● **Text**

And I started thinking about the time in my life when I was going to high school in Canada actually, when I was about seventeen. And I was filled with rage and violence. And you’re dealing with sex for the first time: and, you know, all these crazy and roiling feelings, and you become almost a monster to yourself, or at least I did. But whereas in most werewolf films the goal is to destroy the creature, if the metaphor is this unformed sort of rage within yourself your goal is not to destroy that but to control it and to focus it into more positive aspects: so like protecting your family or the woman you love or whatever. I started thinking that’s kind of an interesting take on it I haven’t really seen before, so in a way it is sort of semi-autobiographical.

Cayden Wolves

GP: Yeah. You mentioned in another interview that there were some semi-autobiographical elements in Wolves. I was curious about what those may be.

DH: When I was seventeen we took a tour of Toronto Harbour for the Prom. And I got into a fight — into an argument –with a football player and he took a swing at me and I knocked him down and then I got into a fight with pretty much the rest of the football team and they had to turn the boat around. So at the beginning of the film you see [the protagonist Cayden] beating up a football player. And there is also a scene with him in a car making out with his girlfriend and where that occurred, where we shot that, was five hundred yards from my old highschool on little lane where I used to go with girls to park and make out. There was a lot that came from my life:  from my journey, strangely enough.

GP: That’s really interesting. I actually saw an advance copy of the film, so when you started mentioning all those scenes, I just thought “Wow: this sounds very familiar.” 

DH: Yeah. I mean a lot of that stuff really happened to me and I got expelled back in the day, got yelled at by the principal and all these things. I wasn’t necessarily a wolf, but I was a fairly vicious young man: for a short period of time.

GP: Yeah. Well, I guess one part of the movie that sticks out me is the idea of what is the most vicious part of the werewolf: the animal part or the human part. If anything, the animal part is the most honest. 

DH: Yeah. That’s right. And that’s really sort of the point of the film which is wolves themselves are not inherently evil. I mean wolves are very noble creatures who mate for life, only kill for food or defence like I say in the movie. And yeah, so it’s the human side that dictates whether or not the creature is going to be evil, which, again, is something that I don’t think has been done in this genre before.

So, you know, the idea was to create a wolf who by the end is a hero and has abilities that hopefully, like in a vampire movie the audience members say “I want that,” or “you know I wish I could have that power” which you don’t typically get in movies like this: usually werewolves are just horrible, ugly, hairy lunatics.

Cayden Wolf Powers

GP: And yeah, it’s interesting that even when you look at the wolf in mythology, there are various different facets of that, but the whole idea is that the wolf is supposed to eat the sun even: while at the same the sun is supposed to come out again from the maw of the wolf.

● **Written problem 1**
Lay out the rows from the line containing "You are a computer-use" through the line containing "click(779, 602)", inclusive, as a Markdown table with the columns No. and Line. Leave out blank lines.

● **Material supplied**
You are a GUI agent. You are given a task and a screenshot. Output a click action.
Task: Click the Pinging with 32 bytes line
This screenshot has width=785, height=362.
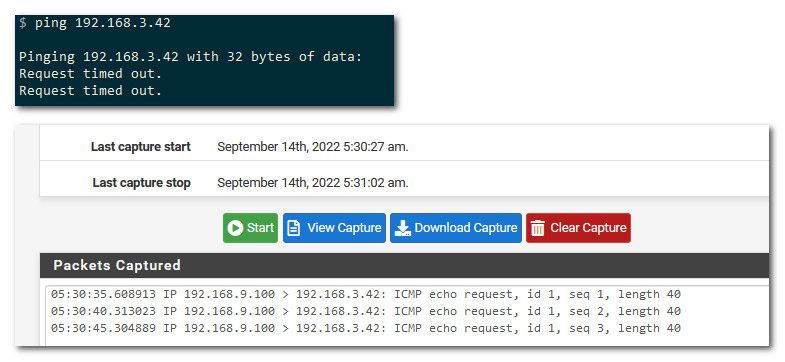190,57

* * *

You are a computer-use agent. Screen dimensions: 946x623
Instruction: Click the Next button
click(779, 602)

● **Written problem 2**
In the Wolves interview, list every trait that DH says wolves themselves have.

● **Full output 1**
| No. | Line |
|---|---|
| 1 | You are a computer-use agent. Screen dimensions: 946x623 |
| 2 | Instruction: Click the Next button |
| 3 | click(779, 602) |

● **Full output 2**
- They are not inherently evil.
- They are very noble creatures.
- They mate for life.
- They kill only for food or defense.